VLA Video Annotation Specialist (Level B)

Annotate humanoid video data to train vision-language-action (VLA) models using Encord; Level B, intermediate role, 20+ hrs/week, contractor/part-time, pay around $6/hr. Worldwide remote — Encord experience preferred, otherwise state other platforms you've used.

Image Video Annotation

100% Remote Hourly · $5–$8/hr

$5–$8/hr

Compensation

Worldwide

Eligibility

Intermediate

Experience

Jun 27, 2026

Posted

Open worldwide

About OpenTrain

OpenTrain is the #1 platform for building careers in AI training and data labeling. We connect people with hands-on work that shapes how modern AI systems behave and grow skilled contributors through real projects and clear workflows.

About AI training and this project

AI training (data labeling) is the human work behind state-of-the-art models — preparing, annotating, and reviewing examples that models learn from. This project focuses on video annotation for humanoid robotics: you will label video frames to teach vision-language-action models how humans and robots interact in motion.

The role

We are hiring an intermediate-level (Level B) Video Annotation Specialist to label video data used to train VLA models for humanoid robotics. This is a remote, contractor, part-time role requiring 20+ hours per week. You'll work in Encord; candidates with prior Encord experience are preferred.

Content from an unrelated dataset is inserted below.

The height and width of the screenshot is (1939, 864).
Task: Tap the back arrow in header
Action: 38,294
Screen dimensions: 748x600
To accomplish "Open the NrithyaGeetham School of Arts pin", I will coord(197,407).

Job type: Contractor, Part-time
Time: 20+ hours/week
Level: Intermediate (Level B)
Platform: Encord (preferred)

What you'll do

You will annotate video footage of humanoid movement and interactions following detailed project guidelines. Accuracy and consistency are important — your labels directly affect model behavior.

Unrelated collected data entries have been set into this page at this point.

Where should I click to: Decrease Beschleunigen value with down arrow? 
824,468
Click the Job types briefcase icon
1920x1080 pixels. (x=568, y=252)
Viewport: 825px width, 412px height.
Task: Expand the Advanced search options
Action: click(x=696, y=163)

Create bounding boxes and object detection labels across video frames
Apply segmentation masks for objects and persons
Label classification attributes and scene-level tags
Place point keypoints for joints and pose landmarks
Work in Encord and follow frame-level annotation workflows

Requirements

Candidates must have prior experience annotating video for VLA or similar vision-language models and meet Level B experience expectations. If you have used Encord, please state it; if not, specify which annotation platforms you have worked on.

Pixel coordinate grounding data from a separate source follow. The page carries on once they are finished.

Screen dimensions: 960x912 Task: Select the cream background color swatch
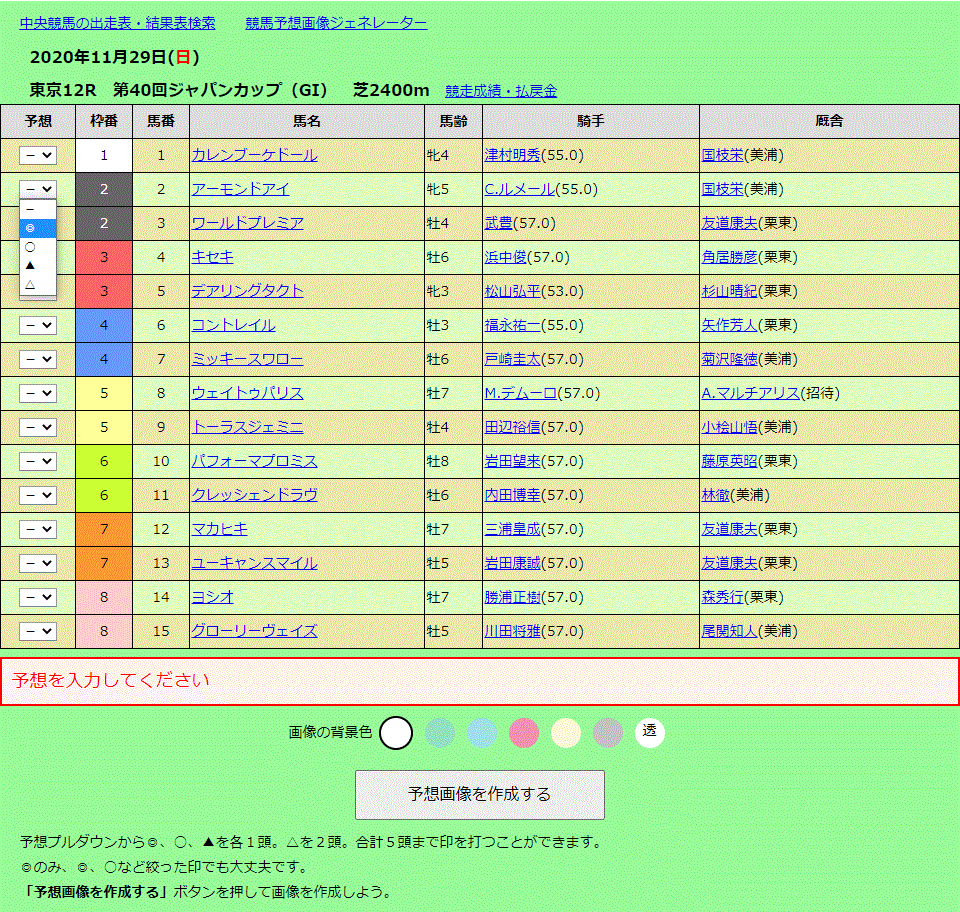(x=567, y=732)
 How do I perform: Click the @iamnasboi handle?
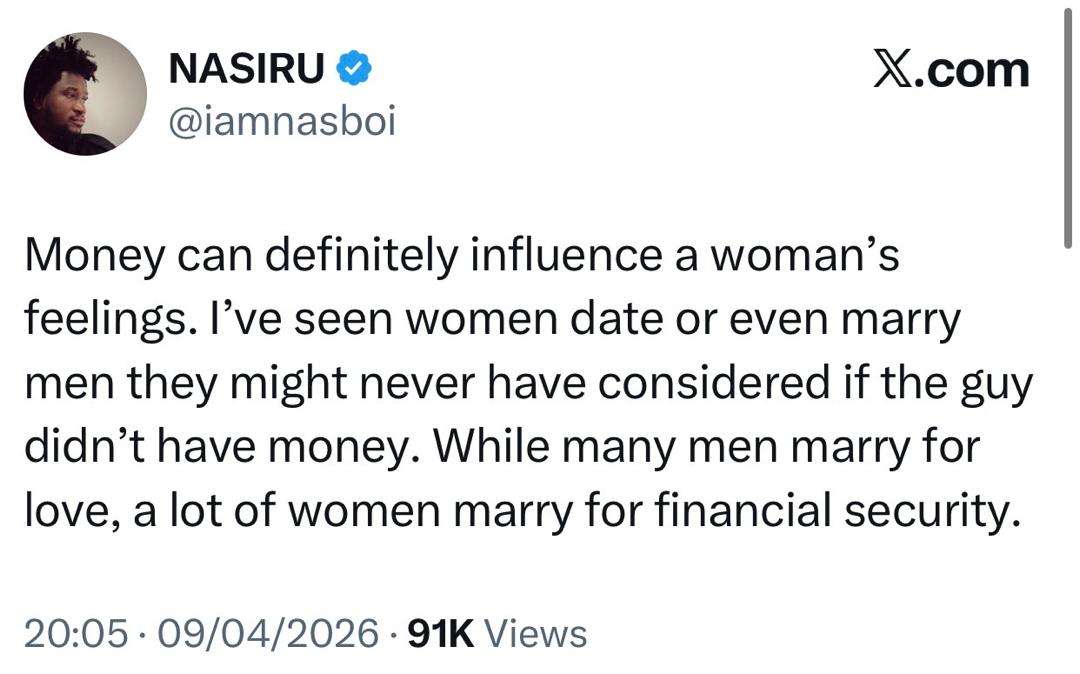click(x=283, y=120)
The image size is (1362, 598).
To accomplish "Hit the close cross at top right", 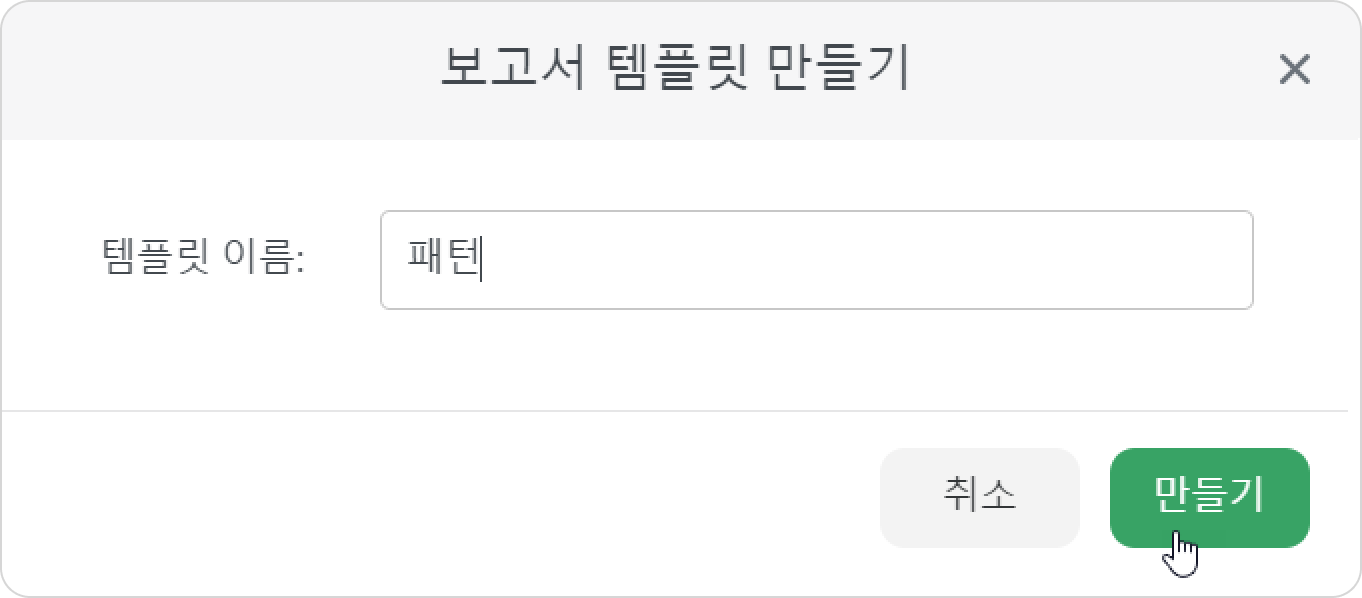I will click(1294, 70).
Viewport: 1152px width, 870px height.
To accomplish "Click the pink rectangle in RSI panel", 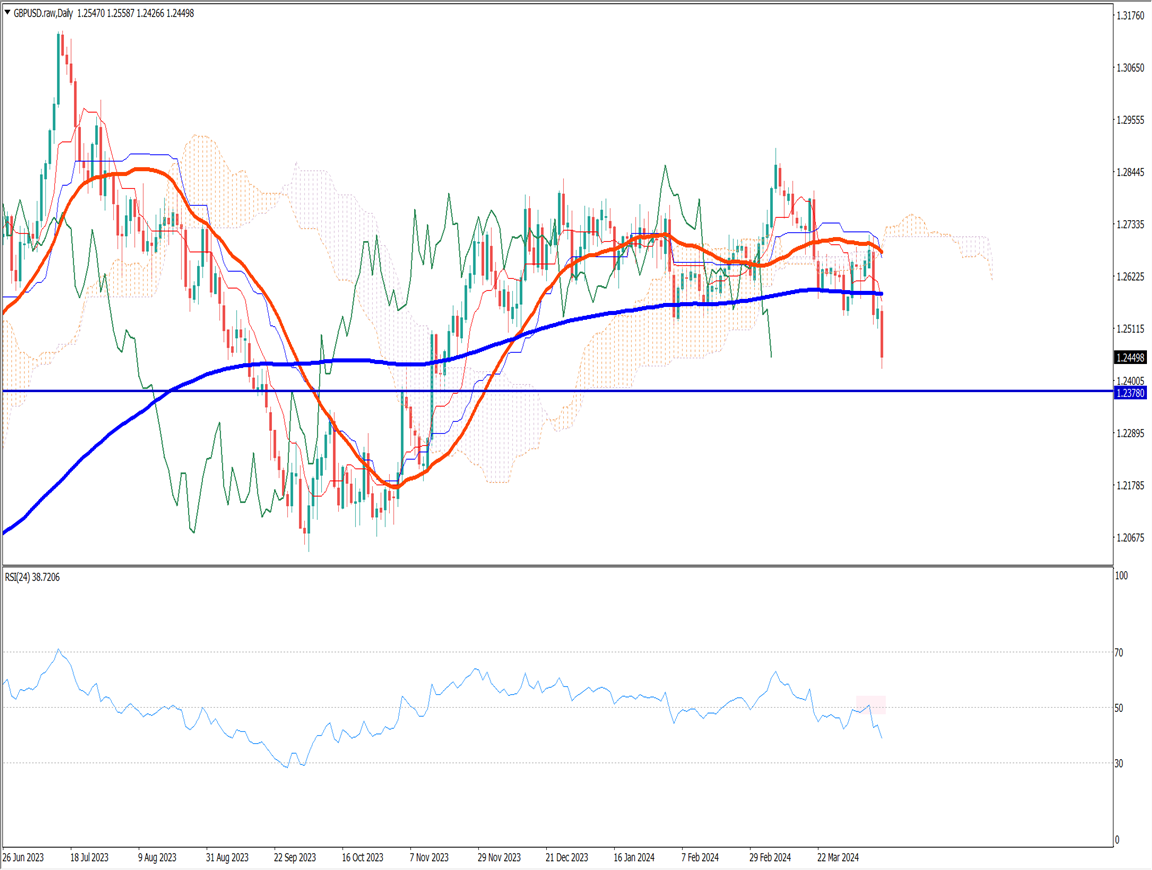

Prior experience with video annotation for VLA or related models (required)
Level B / intermediate annotation experience (required)
Experience using Encord is preferred; otherwise list platforms you've used
Ability to commit 20+ hours per week and work remotely

Compensation & schedule

This project pays on an hourly basis. The listed hourly rate is USD $6/hr (hourly range $5–$8/hr). Work is flexible but requires a consistent 20+ hour weekly commitment.

Payment type: Pay per hour (USD)
Listed rate: $6/hr (range $5–$8/hr)
Contractor / part-time engagement, remote, worldwide

How to apply

Apply through your OpenTrain profile and include a brief summary of your relevant annotation experience. State whether you have used Encord; if not, list the platforms you have worked with and examples of past VLA/video projects. We'll share more project videos and guidelines when we connect.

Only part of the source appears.